EXERCISE REQUIREMENTS.
Print each of the entries below verbatim, line for line, without changing anything.

************

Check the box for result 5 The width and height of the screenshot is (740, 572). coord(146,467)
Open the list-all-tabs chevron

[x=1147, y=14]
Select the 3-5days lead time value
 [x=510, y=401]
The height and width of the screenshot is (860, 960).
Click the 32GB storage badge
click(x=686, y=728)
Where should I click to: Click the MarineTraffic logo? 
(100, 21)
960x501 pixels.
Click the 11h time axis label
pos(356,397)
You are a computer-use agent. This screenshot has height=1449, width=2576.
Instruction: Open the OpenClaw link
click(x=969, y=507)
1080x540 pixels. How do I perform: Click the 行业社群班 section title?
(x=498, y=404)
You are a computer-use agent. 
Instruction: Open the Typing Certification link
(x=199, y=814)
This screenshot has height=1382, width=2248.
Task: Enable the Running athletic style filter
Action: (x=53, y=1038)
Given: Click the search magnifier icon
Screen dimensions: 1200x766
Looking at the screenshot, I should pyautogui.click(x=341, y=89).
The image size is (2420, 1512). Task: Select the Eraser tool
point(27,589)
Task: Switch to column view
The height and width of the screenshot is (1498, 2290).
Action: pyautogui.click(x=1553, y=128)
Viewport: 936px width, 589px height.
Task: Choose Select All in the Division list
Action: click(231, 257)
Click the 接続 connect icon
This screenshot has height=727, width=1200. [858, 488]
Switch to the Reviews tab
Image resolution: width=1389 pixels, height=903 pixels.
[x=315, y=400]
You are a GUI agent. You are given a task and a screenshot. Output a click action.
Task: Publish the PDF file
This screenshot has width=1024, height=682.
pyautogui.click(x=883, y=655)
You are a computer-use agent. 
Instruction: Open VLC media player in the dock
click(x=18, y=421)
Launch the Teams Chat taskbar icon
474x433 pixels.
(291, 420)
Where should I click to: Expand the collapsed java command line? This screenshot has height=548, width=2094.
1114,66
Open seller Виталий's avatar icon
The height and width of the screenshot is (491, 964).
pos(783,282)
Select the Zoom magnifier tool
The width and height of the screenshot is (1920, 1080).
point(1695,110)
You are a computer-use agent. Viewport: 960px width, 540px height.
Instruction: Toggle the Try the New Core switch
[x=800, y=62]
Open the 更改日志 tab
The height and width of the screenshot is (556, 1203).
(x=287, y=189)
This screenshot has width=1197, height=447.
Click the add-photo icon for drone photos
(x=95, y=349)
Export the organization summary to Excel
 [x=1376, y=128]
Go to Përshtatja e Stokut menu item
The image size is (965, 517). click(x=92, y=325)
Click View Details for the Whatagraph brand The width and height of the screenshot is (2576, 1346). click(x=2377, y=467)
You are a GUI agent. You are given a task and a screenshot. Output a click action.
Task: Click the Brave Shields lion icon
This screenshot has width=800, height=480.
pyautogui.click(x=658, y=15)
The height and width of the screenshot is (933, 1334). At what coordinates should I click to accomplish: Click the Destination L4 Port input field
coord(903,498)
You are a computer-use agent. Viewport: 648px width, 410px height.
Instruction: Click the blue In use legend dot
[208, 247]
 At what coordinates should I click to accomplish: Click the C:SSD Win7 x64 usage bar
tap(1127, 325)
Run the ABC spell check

************

RESPONSE.
Check the box for result 5 The width and height of the screenshot is (740, 572). coord(146,467)
Open the list-all-tabs chevron

[x=1147, y=14]
Select the 3-5days lead time value
 [x=510, y=401]
The height and width of the screenshot is (860, 960).
Click the 32GB storage badge
click(x=686, y=728)
Where should I click to: Click the MarineTraffic logo? 
(100, 21)
960x501 pixels.
Click the 11h time axis label
pos(356,397)
You are a computer-use agent. This screenshot has height=1449, width=2576.
Instruction: Open the OpenClaw link
click(x=969, y=507)
1080x540 pixels. How do I perform: Click the 行业社群班 section title?
(x=498, y=404)
You are a computer-use agent. 
Instruction: Open the Typing Certification link
(x=199, y=814)
This screenshot has height=1382, width=2248.
Task: Enable the Running athletic style filter
Action: (x=53, y=1038)
Given: Click the search magnifier icon
Screen dimensions: 1200x766
Looking at the screenshot, I should pyautogui.click(x=341, y=89).
The image size is (2420, 1512). Task: Select the Eraser tool
point(27,589)
Task: Switch to column view
The height and width of the screenshot is (1498, 2290).
Action: pyautogui.click(x=1553, y=128)
Viewport: 936px width, 589px height.
Task: Choose Select All in the Division list
Action: click(231, 257)
Click the 接続 connect icon
This screenshot has height=727, width=1200. [858, 488]
Switch to the Reviews tab
Image resolution: width=1389 pixels, height=903 pixels.
[x=315, y=400]
You are a GUI agent. You are given a task and a screenshot. Output a click action.
Task: Publish the PDF file
This screenshot has width=1024, height=682.
pyautogui.click(x=883, y=655)
You are a computer-use agent. 
Instruction: Open VLC media player in the dock
click(x=18, y=421)
Launch the Teams Chat taskbar icon
474x433 pixels.
(291, 420)
Where should I click to: Expand the collapsed java command line? This screenshot has height=548, width=2094.
1114,66
Open seller Виталий's avatar icon
The height and width of the screenshot is (491, 964).
pos(783,282)
Select the Zoom magnifier tool
The width and height of the screenshot is (1920, 1080).
point(1695,110)
You are a computer-use agent. Viewport: 960px width, 540px height.
Instruction: Toggle the Try the New Core switch
[x=800, y=62]
Open the 更改日志 tab
The height and width of the screenshot is (556, 1203).
(x=287, y=189)
This screenshot has width=1197, height=447.
Click the add-photo icon for drone photos
(x=95, y=349)
Export the organization summary to Excel
 [x=1376, y=128]
Go to Përshtatja e Stokut menu item
The image size is (965, 517). click(x=92, y=325)
Click View Details for the Whatagraph brand The width and height of the screenshot is (2576, 1346). click(x=2377, y=467)
You are a GUI agent. You are given a task and a screenshot. Output a click action.
Task: Click the Brave Shields lion icon
This screenshot has width=800, height=480.
pyautogui.click(x=658, y=15)
The height and width of the screenshot is (933, 1334). At what coordinates should I click to accomplish: Click the Destination L4 Port input field
coord(903,498)
You are a computer-use agent. Viewport: 648px width, 410px height.
Instruction: Click the blue In use legend dot
[208, 247]
 At what coordinates should I click to accomplish: Click the C:SSD Win7 x64 usage bar
tap(1127, 325)
Run the ABC spell check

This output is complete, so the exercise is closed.